INSTRUCCIONES DE LA TAREA: Cita sin ningún cambio, de la crónica sobre el viaje a Disney World que aparece más abajo, el tramo que va desde "Disney World para" hasta "caló entre ellos.".

SECCIÓN DEL DOCUMENTO:
Disney World para intelectuales
Andrés Burgos. Ilustraciones por Verónica Velásquez

Ilustración Verónica Velásquez¿Disney World? ¿Los parques de Orlando? Un rictus de desprecio, con no pocas dosis de juzgamiento, fue la nota común entre la mayoría de aquellos a quienes les conté mi destino. A mis amigos intelectuales no les cayó muy bien la idea de que un tipo a los 37 años, sin hijos, decidiera tomar ese rumbo en sus vacaciones. El hecho de que en el viaje me acompañara mi esposa matizaba las acusaciones veladas de presunta pederastia, pero las miradas sospechosas continuaban abriendo un abanico donde la inmadurez y el aburguesamiento fueron ingredientes básicos. Mi teoría improvisada de que Disney World podría considerarse algo así como La Meca del mundo occidental no caló entre ellos.

Yo mismo entré en dudas mientras un gigantesco burrito de huevo —un desayuno gringo liviano— se retorcía en mi estómago en el trayecto de Miami a Orlando vía el Turnpike, una de las autopistas más aburridas en un país de autopistas aburridas y, lo más grave de todo, con paradas muy distantes una de otra. Como si esto fuera poco, mi mujer se dedicó a cuestionar las indicaciones que nos dictaba la voz femenina del GPS.

INFORMACIÓN PROPORCIONADA:
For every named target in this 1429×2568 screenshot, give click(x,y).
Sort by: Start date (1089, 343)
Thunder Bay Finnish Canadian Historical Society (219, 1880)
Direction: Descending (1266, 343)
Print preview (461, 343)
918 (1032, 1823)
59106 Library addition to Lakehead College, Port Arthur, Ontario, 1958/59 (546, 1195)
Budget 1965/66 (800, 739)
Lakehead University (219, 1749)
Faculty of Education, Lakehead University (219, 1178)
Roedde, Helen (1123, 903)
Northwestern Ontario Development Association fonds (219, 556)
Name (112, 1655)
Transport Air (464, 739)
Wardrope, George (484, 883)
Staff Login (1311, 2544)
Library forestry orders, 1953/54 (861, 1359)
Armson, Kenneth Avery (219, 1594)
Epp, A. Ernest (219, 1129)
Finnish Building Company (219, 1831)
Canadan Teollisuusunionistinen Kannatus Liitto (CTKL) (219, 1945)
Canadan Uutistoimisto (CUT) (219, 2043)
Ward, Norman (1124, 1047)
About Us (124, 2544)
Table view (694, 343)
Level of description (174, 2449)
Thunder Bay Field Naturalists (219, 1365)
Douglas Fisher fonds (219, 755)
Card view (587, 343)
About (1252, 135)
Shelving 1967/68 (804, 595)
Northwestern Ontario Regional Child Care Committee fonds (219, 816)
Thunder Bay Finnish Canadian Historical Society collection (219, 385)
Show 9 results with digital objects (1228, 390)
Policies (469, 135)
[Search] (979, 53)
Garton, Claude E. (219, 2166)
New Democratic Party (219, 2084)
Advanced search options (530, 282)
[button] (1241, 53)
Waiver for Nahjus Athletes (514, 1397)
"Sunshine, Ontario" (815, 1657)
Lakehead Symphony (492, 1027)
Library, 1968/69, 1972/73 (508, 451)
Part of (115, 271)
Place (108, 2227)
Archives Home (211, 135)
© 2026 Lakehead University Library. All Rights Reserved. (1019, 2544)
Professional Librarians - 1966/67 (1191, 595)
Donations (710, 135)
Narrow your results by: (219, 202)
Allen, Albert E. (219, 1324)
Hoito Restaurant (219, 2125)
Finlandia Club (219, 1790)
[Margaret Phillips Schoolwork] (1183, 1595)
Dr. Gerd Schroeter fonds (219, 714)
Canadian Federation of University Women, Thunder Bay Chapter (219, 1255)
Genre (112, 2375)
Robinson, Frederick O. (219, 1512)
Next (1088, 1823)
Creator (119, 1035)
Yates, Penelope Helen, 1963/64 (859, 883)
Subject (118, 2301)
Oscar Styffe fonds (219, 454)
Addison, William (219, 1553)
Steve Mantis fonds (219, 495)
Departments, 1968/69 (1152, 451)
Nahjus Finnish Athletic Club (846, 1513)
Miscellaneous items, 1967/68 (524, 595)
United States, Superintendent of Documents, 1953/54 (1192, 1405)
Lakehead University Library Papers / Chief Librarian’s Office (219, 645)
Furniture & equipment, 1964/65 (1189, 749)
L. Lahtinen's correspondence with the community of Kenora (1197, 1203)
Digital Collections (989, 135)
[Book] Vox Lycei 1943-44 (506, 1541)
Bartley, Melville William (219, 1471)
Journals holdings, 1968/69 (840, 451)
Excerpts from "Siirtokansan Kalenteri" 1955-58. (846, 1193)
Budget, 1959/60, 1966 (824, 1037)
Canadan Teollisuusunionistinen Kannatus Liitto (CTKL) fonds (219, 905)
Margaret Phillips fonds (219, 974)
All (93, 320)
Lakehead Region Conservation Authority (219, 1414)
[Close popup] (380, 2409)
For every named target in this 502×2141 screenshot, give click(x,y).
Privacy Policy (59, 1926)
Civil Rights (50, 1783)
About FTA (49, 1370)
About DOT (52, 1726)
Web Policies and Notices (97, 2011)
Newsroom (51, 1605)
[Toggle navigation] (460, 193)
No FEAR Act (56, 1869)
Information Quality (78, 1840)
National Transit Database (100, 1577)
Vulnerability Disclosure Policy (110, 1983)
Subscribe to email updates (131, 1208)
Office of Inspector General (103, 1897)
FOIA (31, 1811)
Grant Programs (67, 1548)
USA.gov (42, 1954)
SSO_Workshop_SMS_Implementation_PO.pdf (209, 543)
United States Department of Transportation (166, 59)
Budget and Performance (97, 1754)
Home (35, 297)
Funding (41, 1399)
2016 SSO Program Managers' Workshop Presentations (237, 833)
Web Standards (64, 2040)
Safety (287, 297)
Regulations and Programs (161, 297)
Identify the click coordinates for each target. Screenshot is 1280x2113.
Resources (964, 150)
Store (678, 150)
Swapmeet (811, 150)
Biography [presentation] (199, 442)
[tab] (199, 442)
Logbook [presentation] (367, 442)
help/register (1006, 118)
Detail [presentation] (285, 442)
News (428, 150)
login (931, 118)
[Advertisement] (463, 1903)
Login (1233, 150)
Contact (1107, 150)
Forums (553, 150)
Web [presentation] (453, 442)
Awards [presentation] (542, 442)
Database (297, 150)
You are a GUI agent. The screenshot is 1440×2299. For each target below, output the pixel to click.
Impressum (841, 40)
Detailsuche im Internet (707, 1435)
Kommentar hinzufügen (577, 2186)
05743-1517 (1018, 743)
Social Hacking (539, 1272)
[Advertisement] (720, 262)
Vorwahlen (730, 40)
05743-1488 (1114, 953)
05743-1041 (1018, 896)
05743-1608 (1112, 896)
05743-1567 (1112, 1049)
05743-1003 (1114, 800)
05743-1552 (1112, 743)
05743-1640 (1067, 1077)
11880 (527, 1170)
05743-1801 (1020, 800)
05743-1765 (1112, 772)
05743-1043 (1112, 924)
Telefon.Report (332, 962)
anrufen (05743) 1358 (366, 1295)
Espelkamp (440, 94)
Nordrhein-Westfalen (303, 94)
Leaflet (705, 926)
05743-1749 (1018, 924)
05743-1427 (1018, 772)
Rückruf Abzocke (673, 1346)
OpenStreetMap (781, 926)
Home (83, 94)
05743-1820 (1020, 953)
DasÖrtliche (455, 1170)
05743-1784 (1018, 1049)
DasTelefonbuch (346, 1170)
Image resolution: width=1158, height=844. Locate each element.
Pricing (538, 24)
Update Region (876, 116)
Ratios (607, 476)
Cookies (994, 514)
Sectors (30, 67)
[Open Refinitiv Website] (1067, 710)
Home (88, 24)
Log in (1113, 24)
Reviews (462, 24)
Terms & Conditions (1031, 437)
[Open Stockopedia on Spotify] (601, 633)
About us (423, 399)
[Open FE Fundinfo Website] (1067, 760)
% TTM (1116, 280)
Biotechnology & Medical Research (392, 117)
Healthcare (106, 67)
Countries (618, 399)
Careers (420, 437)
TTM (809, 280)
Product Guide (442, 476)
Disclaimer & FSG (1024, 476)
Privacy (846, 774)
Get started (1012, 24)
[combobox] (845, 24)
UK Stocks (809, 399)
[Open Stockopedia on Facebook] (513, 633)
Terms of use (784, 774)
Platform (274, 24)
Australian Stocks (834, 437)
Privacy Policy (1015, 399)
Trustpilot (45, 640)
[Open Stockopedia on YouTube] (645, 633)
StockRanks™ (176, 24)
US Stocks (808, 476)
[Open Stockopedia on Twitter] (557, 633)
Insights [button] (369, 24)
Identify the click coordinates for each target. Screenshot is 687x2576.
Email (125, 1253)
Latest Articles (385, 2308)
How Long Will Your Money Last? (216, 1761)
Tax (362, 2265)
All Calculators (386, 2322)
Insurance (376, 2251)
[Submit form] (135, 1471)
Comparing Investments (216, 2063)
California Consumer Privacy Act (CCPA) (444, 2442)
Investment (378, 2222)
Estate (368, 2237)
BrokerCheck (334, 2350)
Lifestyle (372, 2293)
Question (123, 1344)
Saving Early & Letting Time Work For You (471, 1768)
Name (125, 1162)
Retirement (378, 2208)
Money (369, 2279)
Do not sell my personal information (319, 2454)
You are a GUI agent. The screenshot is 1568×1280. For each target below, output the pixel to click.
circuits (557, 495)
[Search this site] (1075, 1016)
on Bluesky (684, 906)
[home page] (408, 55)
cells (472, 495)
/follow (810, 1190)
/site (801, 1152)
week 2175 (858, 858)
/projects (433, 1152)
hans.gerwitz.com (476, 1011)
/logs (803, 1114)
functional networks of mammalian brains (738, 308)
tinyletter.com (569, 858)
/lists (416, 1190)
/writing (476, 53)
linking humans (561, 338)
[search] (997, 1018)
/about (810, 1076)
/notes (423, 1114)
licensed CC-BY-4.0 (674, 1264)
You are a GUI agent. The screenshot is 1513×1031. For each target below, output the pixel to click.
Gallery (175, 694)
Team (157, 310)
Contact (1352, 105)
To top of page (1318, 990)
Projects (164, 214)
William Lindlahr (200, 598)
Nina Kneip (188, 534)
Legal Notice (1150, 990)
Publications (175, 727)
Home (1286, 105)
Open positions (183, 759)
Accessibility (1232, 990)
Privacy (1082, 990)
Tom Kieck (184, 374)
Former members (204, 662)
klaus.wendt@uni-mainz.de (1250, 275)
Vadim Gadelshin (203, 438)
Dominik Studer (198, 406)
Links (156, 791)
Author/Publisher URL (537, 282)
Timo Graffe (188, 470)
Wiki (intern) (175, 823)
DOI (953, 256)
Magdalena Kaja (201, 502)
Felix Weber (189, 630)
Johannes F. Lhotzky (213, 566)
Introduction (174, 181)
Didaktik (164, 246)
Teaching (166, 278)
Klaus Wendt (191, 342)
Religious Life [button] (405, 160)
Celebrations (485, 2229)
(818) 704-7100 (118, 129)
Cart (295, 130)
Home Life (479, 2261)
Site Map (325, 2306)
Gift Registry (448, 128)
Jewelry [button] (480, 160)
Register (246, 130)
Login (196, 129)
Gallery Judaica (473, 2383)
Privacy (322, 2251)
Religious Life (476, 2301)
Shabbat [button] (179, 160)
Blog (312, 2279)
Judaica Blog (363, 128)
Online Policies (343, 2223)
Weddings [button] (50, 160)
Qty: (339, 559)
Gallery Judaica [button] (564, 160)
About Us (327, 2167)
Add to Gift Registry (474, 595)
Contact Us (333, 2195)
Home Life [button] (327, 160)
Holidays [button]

RESPUESTA DESARROLLADA:
Disney World para intelectuales
Andrés Burgos. Ilustraciones por Verónica Velásquez

Ilustración Verónica Velásquez¿Disney World? ¿Los parques de Orlando? Un rictus de desprecio, con no pocas dosis de juzgamiento, fue la nota común entre la mayoría de aquellos a quienes les conté mi destino. A mis amigos intelectuales no les cayó muy bien la idea de que un tipo a los 37 años, sin hijos, decidiera tomar ese rumbo en sus vacaciones. El hecho de que en el viaje me acompañara mi esposa matizaba las acusaciones veladas de presunta pederastia, pero las miradas sospechosas continuaban abriendo un abanico donde la inmadurez y el aburguesamiento fueron ingredientes básicos. Mi teoría improvisada de que Disney World podría considerarse algo así como La Meca del mundo occidental no caló entre ellos.